We are always looking for opportunities to put our storytelling skills to use, especially when we have a chance to help our local community. We admire the work of Girls Inc. of Orange County, an organization that coaches girls (kindergarten to 18 years old) to be strong, smart, and bold through STEM-based initiatives, so we wanted to collaborate on a passion project to further their cause.

The goal was to do something meaningful for our team and our neighbors: a project that would involve our community, foster a sense of empowerment, and give us the chance to experiment with illustration style, motion, and format. After meeting with the Girls Inc. team (who was 100% on board), we were given the creative freedom to pitch them, well, anything.

The Idea

We spent hours sharing inspiration links and discussing how we could create something to help achieve a sense of “revelation,” a moment of self-discovery, which is key to building confidence. We also wanted it to be actionable and practical.

To achieve a goal, you need inspiration, focus, and support. And so, we came up with a creative exercise to provide that. The idea was inspired by our favorite parts of the brainstorming process: creative ideation in a community setting. But because this project was about empowering individuals, it needed to have a personal element. And so, The Popcorn Project was born.

the popcorn project brainstorm exercise

We tested our concept until stacks of Post-its littered our desks, and we bribed teammates with pizza, bagels, coffee, and whiskey to get their feedback. That in-house testing brought us to another exciting revelation.
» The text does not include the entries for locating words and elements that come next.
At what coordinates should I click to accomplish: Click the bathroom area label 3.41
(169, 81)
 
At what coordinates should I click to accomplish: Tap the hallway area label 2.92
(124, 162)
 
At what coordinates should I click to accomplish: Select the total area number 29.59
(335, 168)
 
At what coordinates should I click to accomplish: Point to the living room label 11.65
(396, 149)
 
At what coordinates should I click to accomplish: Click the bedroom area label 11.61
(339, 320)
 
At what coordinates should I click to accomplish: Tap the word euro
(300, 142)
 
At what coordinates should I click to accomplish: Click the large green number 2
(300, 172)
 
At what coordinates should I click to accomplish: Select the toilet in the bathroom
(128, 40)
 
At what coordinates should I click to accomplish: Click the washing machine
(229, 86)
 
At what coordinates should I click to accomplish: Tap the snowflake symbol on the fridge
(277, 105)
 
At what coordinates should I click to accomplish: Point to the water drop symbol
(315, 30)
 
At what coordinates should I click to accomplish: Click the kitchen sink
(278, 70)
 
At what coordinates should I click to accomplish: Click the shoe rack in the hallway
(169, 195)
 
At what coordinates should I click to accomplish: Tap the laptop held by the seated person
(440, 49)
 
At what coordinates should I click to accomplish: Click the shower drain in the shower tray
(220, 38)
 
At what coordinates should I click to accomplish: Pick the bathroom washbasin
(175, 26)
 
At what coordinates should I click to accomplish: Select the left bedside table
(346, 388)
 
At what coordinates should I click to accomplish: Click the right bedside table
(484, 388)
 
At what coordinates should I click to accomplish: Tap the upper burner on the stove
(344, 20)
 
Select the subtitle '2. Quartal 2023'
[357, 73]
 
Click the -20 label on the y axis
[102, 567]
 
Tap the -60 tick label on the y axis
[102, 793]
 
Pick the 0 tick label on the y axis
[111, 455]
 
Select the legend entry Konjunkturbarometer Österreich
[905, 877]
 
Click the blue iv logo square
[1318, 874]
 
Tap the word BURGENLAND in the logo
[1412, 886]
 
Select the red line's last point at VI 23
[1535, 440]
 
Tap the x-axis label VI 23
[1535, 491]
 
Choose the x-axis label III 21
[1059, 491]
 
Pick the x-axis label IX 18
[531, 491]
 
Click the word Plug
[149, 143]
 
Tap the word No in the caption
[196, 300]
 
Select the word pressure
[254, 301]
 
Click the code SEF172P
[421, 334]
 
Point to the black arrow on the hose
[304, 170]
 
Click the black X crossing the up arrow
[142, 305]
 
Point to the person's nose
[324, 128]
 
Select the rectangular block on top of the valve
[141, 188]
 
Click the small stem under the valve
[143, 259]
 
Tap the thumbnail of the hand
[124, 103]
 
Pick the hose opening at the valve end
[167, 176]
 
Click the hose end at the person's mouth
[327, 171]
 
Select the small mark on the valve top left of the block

While the project was first intended to help school-age girls, we realized it could work for everyone after we tested it with a group of 20-something male developers (thanks to the whiskey bribe).

The Execution

To bring the project to life, we created a landing page to give step-by-step directions on how to play. Through color, animation (we especially love the Post-its scroll effect), and simple directions, we created the site to be a useful, shareable tool.

Our core group (two designers and a producer) was part of every phase, from initial brainstorm to design, and other members of the C5 family—from the communications team to founders—weighed in and shared guidance along the way.

The True Test

The ultimate test came when we invited the Girls Inc. Teen Leadership Council—a group of six high school girls—to our office. First, we chatted about what a creative agency does, then we asked them to try our activity to see if it worked.

As the girls shared their goals and responded to their peers, we were blown away by their poise, enthusiasm, and openness. Often, the girl who was last to respond to a goal (and could only see the most recent response on top) shared the step that was most insightful.

“I want to try things I’d be afraid to do” led to “Make mistakes and learn from them.”

“I want to be a philanthropist” led to “Don’t second guess helping someone out when they are in need.”

There are so few chances in our busy, technology-fueled lives to sit down with a pen and really reflect on what we want to do. With this project, we invite you to be open—with friends, with colleagues, and with yourself.

We hope you’ll try The Popcorn Project, share it, and let us know how it worked for you.